Calculate days between dates, add or subtract time from any date, and count business days excluding weekends and holidays. Free, instant, handles leap years automatically.
This is the single most common source of "off by one" errors in date calculations. The two methods give genuinely different answers, and which one applies depends entirely on context.
| Method | Jan 1 to Jan 3 equals | Used For |
|---|---|---|
| Exclusive (gap only) | 2 days | Hotel nights, elapsed time, "how many days until" |
| Inclusive (both count) | 3 days | Eligibility periods, legal notice periods, billing cycles |
Hotel bookings almost always use exclusive counting — checking in on Jan 1 and checking out on Jan 3 means 2 nights stayed. Legal notice periods and eligibility windows often use inclusive counting — "you have 3 days from January 1st" typically means January 1, 2, and 3 all count. Always read the specific contract, rule, or policy carefully rather than assuming. The calculator above lets you toggle between both methods.
"Business days" isn't universal — different countries have different weekend days and different public holiday calendars, which matters for international contracts and shipping estimates.
| Country/Region | Weekend Days | Typical Annual Public Holidays |
|---|---|---|
| United States | Saturday, Sunday | 11 federal holidays |
| United Kingdom | Saturday, Sunday | 8 bank holidays |
| Canada | Saturday, Sunday | 9-10 (varies by province) |
| Australia | Saturday, Sunday | 8-13 (varies by state) |
| UAE / Saudi Arabia | Friday, Saturday | varies, often Islamic calendar-based |
| Israel | Friday, Saturday | varies, Hebrew calendar-based |
Our Business Days calculator above uses the standard Saturday/Sunday weekend and optionally excludes the 11 major US federal holidays. For countries with different weekend conventions or holiday calendars, manually adjust the total by the relevant difference.
A leap year adds February 29th to keep the calendar aligned with Earth's orbit, which takes approximately 365.2422 days. Without leap years, the calendar would drift by about 1 day every 4 years.
The leap year rule: A year is a leap year if divisible by 4 — EXCEPT century years (divisible by 100), which are NOT leap years — UNLESS also divisible by 400. So 2024 and 2028 are leap years. 2100 will NOT be a leap year despite being divisible by 4. 2000 WAS a leap year because it's divisible by 400.

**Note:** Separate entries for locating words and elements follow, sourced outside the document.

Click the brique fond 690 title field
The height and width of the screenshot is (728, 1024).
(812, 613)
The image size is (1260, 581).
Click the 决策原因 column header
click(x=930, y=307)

| Year | Leap Year? | Why |
|---|---|---|
| 2024 | Yes | Divisible by 4, not a century year |
| 2026 (current) | No | Not divisible by 4 |
| 2028 | Yes | Divisible by 4, not a century year |
| 2000 | Yes | Divisible by 400 |
| 2100 | No | Divisible by 100, but not 400 |
Our calculator handles all leap year logic automatically — every "days between dates" and "add/subtract" calculation correctly accounts for February having 29 days in leap years and 28 in regular years.
One of the most common sources of real-world errors — missed flights, contract disputes, software bugs — is date format ambiguity between countries.
| Format | 03/04/2026 means | Used In |
|---|---|---|
| MM/DD/YYYY | March 4, 2026 | United States |
| DD/MM/YYYY | April 3, 2026 | UK, Europe, most of the world |
| YYYY-MM-DD (ISO 8601) | Unambiguous | International standard, technical/legal documents |
💡 Best practice: Whenever writing a date for an international audience, a contract, or any technical context, use ISO 8601 format (YYYY-MM-DD) — for example, 2026-04-03. It's unambiguous, and as a bonus, it sorts correctly alphabetically/numerically, which is why it's the standard for filenames, databases, and APIs worldwide.